Caution coffee hot (duh), don't drive with sunsreen in place on car windshield.

Come on people, take some responsibilty for your own actions!!!!

Wait, this is Thanksgiving, I don't need to be this riled up.

HAVE A GOOD ONE, EVERYBODY. :chuckle

Specializes in Med Surg, Peds, OB, L/D, Ortho.
stevierae[/size]]i just heard from a friend that, in nursing school nowadays, nurses are no longer taught things like "b.i.d." "q.i.d" "q6h" "h.s" and things like that--that, in fact, it is now required that, in nursing notes and even on the part of the physicians writing orders, that the actual phrase be written out--"twice a day" "evey 6 hours" or "at hour of sleep, before bedtime, or at 10 p.m." (choose the most appropriate)
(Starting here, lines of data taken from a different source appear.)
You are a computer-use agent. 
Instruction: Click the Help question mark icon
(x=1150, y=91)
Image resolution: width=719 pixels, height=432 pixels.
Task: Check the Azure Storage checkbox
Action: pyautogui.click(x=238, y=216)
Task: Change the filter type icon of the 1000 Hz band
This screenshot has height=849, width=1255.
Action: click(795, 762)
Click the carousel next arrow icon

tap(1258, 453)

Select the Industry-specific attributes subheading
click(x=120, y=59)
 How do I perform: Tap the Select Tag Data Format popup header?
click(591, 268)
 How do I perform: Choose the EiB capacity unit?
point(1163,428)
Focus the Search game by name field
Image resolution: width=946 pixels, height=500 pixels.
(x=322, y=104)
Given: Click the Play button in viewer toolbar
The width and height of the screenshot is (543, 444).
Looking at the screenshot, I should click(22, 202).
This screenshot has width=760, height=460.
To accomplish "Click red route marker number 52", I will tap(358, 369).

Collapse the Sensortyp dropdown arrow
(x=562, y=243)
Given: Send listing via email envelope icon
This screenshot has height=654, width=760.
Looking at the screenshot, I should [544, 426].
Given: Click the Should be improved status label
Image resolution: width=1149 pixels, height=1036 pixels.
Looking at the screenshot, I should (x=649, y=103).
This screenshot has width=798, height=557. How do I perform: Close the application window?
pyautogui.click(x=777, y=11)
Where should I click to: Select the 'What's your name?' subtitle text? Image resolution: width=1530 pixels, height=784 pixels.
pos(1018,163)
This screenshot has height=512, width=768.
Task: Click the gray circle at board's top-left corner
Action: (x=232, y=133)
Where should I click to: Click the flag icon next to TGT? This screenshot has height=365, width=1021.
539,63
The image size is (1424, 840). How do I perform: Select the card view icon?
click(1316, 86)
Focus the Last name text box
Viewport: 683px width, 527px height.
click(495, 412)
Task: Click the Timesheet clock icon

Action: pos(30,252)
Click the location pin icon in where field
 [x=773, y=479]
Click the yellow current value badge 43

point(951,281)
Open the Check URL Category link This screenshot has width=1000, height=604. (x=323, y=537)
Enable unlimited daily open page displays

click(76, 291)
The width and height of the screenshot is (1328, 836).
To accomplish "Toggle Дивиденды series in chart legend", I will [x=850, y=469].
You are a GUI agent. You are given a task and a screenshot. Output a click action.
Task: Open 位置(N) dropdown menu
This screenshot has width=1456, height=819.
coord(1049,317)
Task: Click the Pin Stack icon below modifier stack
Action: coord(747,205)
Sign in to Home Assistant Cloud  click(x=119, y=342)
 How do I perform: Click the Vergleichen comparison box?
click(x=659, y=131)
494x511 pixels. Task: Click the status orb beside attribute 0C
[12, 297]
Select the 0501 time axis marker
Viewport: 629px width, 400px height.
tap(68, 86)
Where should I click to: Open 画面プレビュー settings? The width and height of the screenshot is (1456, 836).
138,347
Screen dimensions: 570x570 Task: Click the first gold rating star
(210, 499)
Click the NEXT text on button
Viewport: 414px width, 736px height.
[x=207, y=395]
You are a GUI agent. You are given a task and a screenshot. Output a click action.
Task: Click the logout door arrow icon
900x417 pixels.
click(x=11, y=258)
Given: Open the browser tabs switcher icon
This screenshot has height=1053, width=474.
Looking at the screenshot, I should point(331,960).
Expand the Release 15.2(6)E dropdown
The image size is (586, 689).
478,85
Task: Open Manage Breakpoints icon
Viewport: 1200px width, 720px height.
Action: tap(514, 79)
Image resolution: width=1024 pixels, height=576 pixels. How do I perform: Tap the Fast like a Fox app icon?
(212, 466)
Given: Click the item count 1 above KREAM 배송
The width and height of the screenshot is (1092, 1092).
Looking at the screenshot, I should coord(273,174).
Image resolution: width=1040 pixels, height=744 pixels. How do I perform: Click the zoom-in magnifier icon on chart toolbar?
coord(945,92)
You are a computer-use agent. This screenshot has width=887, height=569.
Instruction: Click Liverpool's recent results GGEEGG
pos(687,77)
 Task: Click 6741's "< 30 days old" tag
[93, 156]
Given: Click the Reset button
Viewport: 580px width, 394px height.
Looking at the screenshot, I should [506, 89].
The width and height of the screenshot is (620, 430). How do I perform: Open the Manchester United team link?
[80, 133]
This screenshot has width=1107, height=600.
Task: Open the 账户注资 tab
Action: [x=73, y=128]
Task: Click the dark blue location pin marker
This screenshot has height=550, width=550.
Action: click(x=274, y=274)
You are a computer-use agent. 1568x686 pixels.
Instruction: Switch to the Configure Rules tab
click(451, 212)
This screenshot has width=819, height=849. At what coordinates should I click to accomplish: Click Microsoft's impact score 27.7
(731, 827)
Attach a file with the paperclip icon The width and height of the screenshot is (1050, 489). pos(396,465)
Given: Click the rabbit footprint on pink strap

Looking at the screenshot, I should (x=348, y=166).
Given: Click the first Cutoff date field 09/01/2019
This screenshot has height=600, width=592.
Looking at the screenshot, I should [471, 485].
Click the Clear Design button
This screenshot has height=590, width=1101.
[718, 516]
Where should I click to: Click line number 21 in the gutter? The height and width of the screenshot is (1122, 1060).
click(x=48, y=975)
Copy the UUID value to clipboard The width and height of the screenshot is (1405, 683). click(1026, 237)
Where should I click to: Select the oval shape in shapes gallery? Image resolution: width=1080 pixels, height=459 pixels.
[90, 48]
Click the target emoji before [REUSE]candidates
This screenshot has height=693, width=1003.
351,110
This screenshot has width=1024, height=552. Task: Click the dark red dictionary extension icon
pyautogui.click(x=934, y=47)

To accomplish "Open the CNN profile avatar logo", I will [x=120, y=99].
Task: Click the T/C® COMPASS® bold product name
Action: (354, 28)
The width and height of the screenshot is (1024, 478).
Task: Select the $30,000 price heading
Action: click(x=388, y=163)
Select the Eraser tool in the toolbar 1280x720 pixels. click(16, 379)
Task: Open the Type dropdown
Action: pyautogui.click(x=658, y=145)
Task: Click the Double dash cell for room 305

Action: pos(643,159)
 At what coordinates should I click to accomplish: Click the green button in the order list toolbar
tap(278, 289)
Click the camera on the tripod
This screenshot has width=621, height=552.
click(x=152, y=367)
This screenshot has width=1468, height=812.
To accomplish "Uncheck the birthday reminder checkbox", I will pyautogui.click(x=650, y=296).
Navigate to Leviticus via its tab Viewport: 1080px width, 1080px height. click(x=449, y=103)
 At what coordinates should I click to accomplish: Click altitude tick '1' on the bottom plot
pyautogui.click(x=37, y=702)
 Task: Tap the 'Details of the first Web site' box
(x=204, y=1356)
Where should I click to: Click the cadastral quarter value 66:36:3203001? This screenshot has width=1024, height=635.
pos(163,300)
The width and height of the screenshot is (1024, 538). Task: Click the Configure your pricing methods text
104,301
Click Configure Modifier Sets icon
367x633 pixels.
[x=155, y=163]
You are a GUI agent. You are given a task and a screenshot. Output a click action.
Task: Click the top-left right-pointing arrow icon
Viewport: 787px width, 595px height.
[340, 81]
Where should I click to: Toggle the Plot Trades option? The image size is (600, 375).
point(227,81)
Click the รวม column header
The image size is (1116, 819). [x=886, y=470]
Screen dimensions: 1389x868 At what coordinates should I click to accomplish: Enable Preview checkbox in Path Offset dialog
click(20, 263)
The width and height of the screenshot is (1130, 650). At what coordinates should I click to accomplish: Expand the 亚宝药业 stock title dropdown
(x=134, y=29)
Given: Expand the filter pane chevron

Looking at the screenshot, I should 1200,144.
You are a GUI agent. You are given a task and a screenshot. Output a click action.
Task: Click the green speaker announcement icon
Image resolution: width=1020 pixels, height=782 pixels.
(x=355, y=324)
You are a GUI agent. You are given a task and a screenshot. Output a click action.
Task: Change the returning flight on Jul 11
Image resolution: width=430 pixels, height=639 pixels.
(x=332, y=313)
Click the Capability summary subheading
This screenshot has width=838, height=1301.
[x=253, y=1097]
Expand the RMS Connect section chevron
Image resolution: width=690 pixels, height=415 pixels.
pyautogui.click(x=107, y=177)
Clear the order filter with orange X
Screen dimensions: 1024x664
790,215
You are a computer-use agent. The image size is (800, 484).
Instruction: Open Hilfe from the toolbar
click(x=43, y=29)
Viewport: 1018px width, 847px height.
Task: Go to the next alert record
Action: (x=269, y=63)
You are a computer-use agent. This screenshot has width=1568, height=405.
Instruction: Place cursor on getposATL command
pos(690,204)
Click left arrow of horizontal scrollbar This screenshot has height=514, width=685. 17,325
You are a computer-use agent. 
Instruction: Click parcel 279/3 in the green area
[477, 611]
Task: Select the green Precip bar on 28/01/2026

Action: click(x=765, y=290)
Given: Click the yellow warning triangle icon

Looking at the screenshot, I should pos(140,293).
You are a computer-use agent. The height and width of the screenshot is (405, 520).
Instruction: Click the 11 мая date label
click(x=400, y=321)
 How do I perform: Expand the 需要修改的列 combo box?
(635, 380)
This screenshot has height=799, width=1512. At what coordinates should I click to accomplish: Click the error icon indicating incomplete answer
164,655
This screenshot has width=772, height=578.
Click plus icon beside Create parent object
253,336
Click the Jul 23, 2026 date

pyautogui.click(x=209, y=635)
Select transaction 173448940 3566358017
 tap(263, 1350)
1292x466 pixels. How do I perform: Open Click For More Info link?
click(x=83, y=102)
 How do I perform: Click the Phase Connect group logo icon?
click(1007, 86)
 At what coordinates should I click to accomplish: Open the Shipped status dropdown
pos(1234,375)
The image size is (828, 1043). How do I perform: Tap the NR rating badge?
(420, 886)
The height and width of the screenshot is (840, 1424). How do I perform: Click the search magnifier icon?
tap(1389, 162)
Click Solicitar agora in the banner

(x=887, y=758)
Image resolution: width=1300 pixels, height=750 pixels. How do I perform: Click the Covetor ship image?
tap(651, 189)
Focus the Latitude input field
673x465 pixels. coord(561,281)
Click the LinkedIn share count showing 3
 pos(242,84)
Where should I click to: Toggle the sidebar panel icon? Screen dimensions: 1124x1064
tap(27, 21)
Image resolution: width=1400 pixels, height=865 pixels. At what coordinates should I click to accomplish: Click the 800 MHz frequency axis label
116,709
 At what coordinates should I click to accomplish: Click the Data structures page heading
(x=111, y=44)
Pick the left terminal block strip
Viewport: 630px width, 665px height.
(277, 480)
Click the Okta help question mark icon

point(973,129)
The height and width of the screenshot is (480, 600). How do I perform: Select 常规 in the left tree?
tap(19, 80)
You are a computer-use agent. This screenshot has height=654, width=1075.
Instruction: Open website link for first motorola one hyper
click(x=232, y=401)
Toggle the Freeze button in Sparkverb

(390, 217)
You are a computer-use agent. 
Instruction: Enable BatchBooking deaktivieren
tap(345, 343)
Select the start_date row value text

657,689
have those of you who work med-surg noted this to be true on your post-op patients? if so, when did it all start, and do you know if it was a jcaho patient safety decision?

i am curious as to whether it affected other commonly used abbreviations, as well. for example, do the dosc now write "anti-embolic stockings" instead of simply "teds" and instead of writing "scds" do they actually write out "sequential compression devices?" do they write out "arterial blood gases" instead of "abgs?" "complete blood count" instead of cbc? just curious as to the exact rules, if any, involving this "no abbreviations" trend, and if it has changed your own charting practices.

i was reviewing a chart the other day in which "pas" was written on a line in which another order was crossed out. at first i thought it was the initials of the person who crossed out the order, but on closer inspection i saw that his initials were "pac."

since it was critical i know for sure what this meant, yet never having seen the term "pas" i called a nurse friend in the state in which the chart originated. she knew right away--it stood for "pneumatic antiembolic stockings." "whoda thunk it"--certainly not anybody in my neck of the woods. we call them scds or icds (intermittent compression devices) or simply "compression pumps" out here.

anybody else know them as "pas?"

don't know about pas ...we call em compression stockings...but yes we have to do away with the abbreviations too. has to do with med errors. it will take time to get used to it and change...there is that word again...old habbits but for the best i suppose.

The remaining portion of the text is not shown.